In order to answer the first question, I am going to assume that when you the agreement was signed "by both parties and the judge" what you mean is that both parties signed the agreement and the judge "approved, ratified, and incorporated (but did not merge)" the agreement as part of a court order. I make this assumption based on the fact that the agreement is only ever signed by the parties as it is between the parties not the parties and the judge. Judges don't sign the parties' separation agreement, judges approve, ratify, and incorporate those agreements into orders of the court.

So, assuming that there is a court order affirming the separation agreement, then in order to even raise the issue of objecting to the court's acceptance of the agreement you must TIMELY and sufficiently note your objection and move the court to set aside the agreement. In order to properly preserve the issue for the appellate court (should that become necessary) you really need to note your objection, the basis for that objection, and move the trial court to specifically rule on your objection and your proffer of evidence and legal arguments before entry the final order in the case. If a final order has already been entered, then you can attempt a Hail Mary pass by filing a Motion for Reconsideration with trial court WITHIN 21 DAYS of entry of the final order (please note that the court of appeals has recently been ruling that these motion for reconsideration after-thoughts at the trial court level may not constitute timely preservation of objections for appellate court review).

The other alternative is to file a Notice of Appeal WITHIN 30 days of entry of the final order by the trial court. However, for the reasons stated above, the appeal is likely to be summarily dismissed unless your objections to the settlement agreement were timely noted and preserved for appeal at the trial court level.

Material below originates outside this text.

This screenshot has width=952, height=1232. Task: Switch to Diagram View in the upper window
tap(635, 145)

Having said all of that, even if you can still timely attack the validity and/or enforceability of the settlement agreement, you must have a cognizable defense under established contract law.

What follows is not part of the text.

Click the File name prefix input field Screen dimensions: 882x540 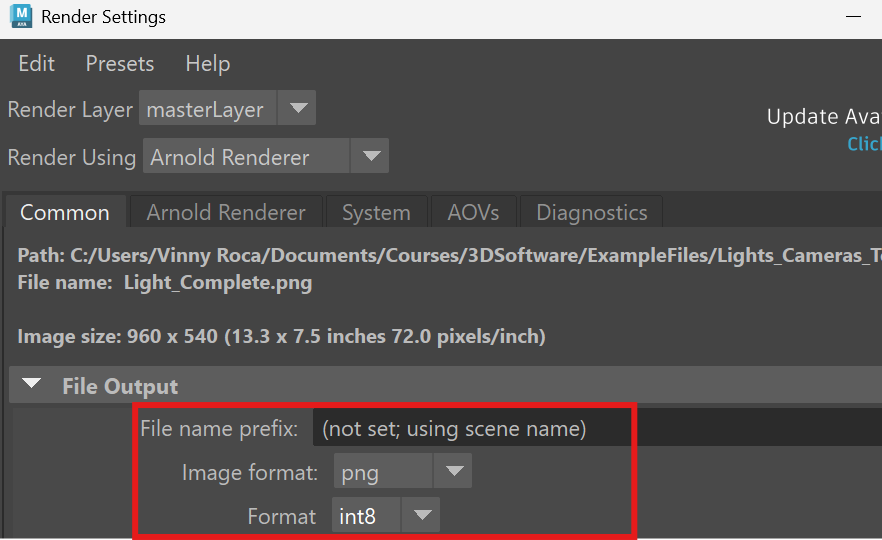tap(470, 429)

Pursuant to Va Code Section 20-155, a marital settlement agreement is valid IF:
(i) it was voluntarily signed by the parties (meaning that neither party was operating under such extreme circumstances of duress, such as a real threat of death or great bodily harm, that their signing the agreement could not be found to be voluntary)
(ii) appropriate financial disclosures have been provided by both parties
(ii) if no financial disclosures have been made, then the parties had the opportunity to ask for such disclosures but chose not to do so

Assuming it is a valid agreement, then is there a legally cognizable defense to the enforcement of that contract? The two most common defenses that we see in the context of marital settlement agreements are FRAUD (i.e., your spouse stated her income as $42,000 per year and altered her pay documents and this lie is what caused you to agree to the support amount) and UNCONSCIONABILITY (meaning that the terms of the contract are so disparate between the two parties as to "shock the conscience" of the court). While it does seem unusual and somewhat suspect that the spouse who makes $20k less a year is the one who will be paying spousal support, that fact alone does not necessarily scream unconscionable contract -- there could plenty of entirely fair reasons for this when the contract is viewed in its totality.

If contract is valid and enforceable, the next question is whether the support provision is modifiable, which the other attorneys have addressed at length.

GET AN ATTORNEY NOW is the bottom line!

This response does not create an attorney-client relationship and is intended for general information purposes only.